Hey Crimsonredmk,
I've been testing with all the supported systems, and I haven't noticed that one is noticeably faster than the other (aside from FAT32 being very slow). The differences, performance-wise, might become important if you're doing very large reads/writes; otherwise I'd say whichever you like best. If it were me, I'd go with NTFS since my primary systems are currently Windows-based - if I were mostly on Macs I'd lean towards HFS+, but again - not a strong preference.
The Pogoplug supports ext3, HFS+ Unjournaled, NTFS, and FAT32 - my question is this: which one is the best for usage with the Pogoplug? I know FAT32 has terrible size limits, so it falls off the radar, but besides that - which would be the best in terms of speed for the Pogoplug?
My guess is ext3 because the Pogoplug runs Linux, and it's the default Linux FS.
Ideas?
ext3 and hfsp (non-journaled) are the fastest in my experience
ntfs is slower, and fat has limitations
I've just found out that it won't run Mac's Journaled file system at all. The drive and partitions show up but that is all. I was guessing FAT 32 was the only way a mixed network can benefit but I hadn't thought about ext3. Also, may try unjournaled just for fun.
Thanks,
Alan
If I choose NTFS, can both Win and Mac machines remotely read and write?
If I choose Max OS Extended Journaled, can both Win and Mac machines remotely read and write?
If I choose EXT-2/EXT-3, can both Win and Mac machines remotely read and write?
I got my answer here. http://www.pogoplugged.com/forum/thread/11812/Can-Mac-remotely-read-write-Pog...
I would like to just run ext3 but I guess I'll leave FAT32 and NTFS so I can read my drives more easily from Windows when and if I move the drives around.
I hope CloudEngines updates the kernel sometime...ext4 isn't in the older kernel they use. It would be faster though :D.

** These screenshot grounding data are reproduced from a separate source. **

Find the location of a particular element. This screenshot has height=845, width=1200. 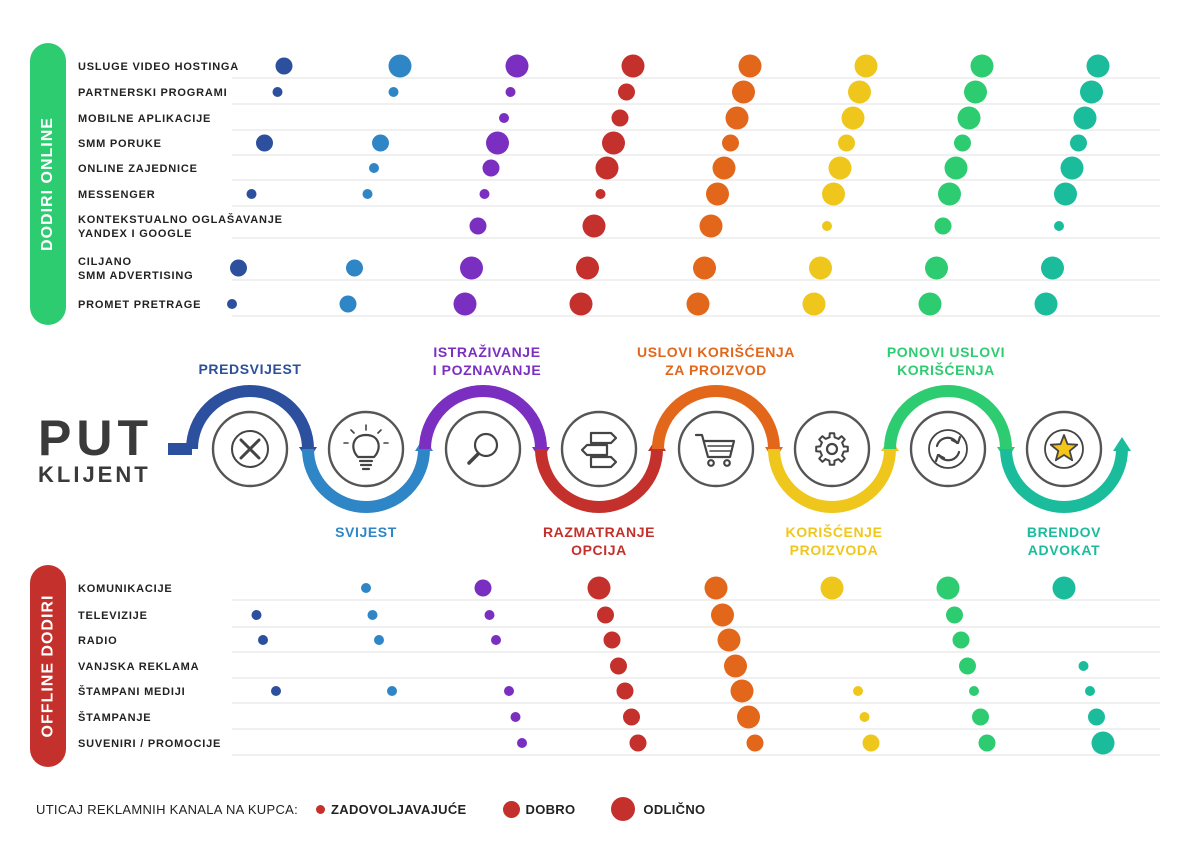

stage-label-razmatranje-opcija: RAZMATRANJE OPCIJA is located at coordinates (599, 541).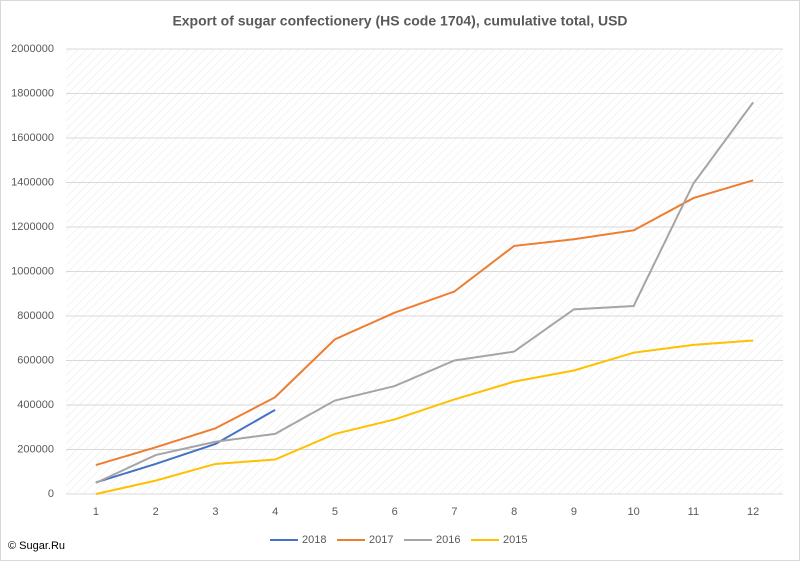 The height and width of the screenshot is (561, 800). I want to click on legend-label: 2017, so click(381, 540).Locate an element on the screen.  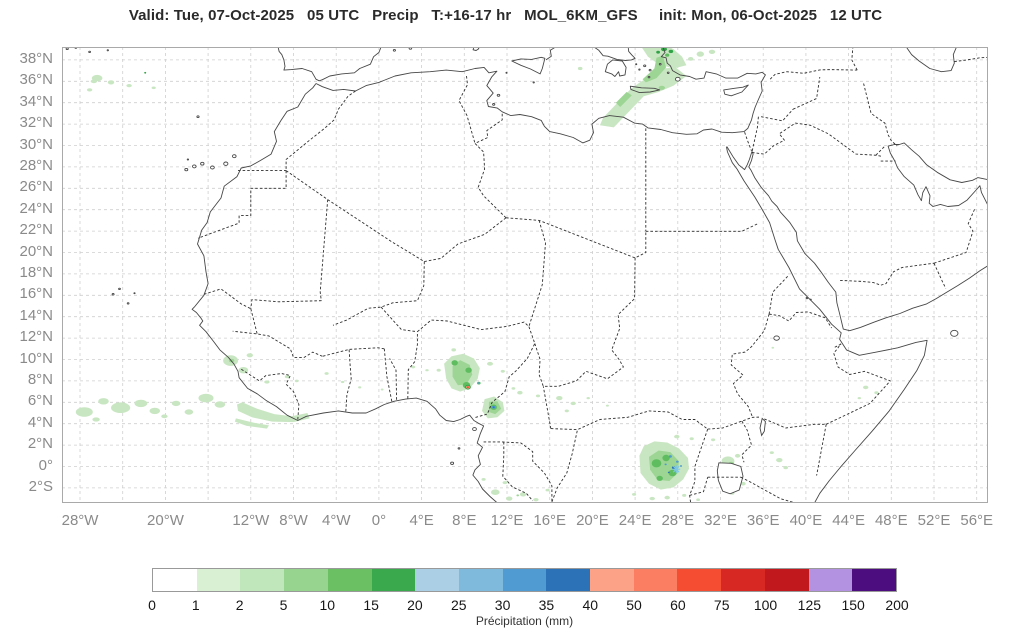
lon-tick-label: 12°W is located at coordinates (251, 520).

Since the pogoplug is basically acting as a proxy (to remote machines) for any storage that is USB-connected to it, and it is running Linux, does it really matter what file system you use as long as it works well with the pogoplug implementation? Frankly, I'd figure that using a Linux flavor would be the most ideal. For example ext3.
-Donner
I posted this some time back:
http://www.pogoplugged.com/forum/thread/11705/Filesystems/
-Tim
I use ntfs and compress files to maximize storage, it buys me about 5-10% more space on the hard drives.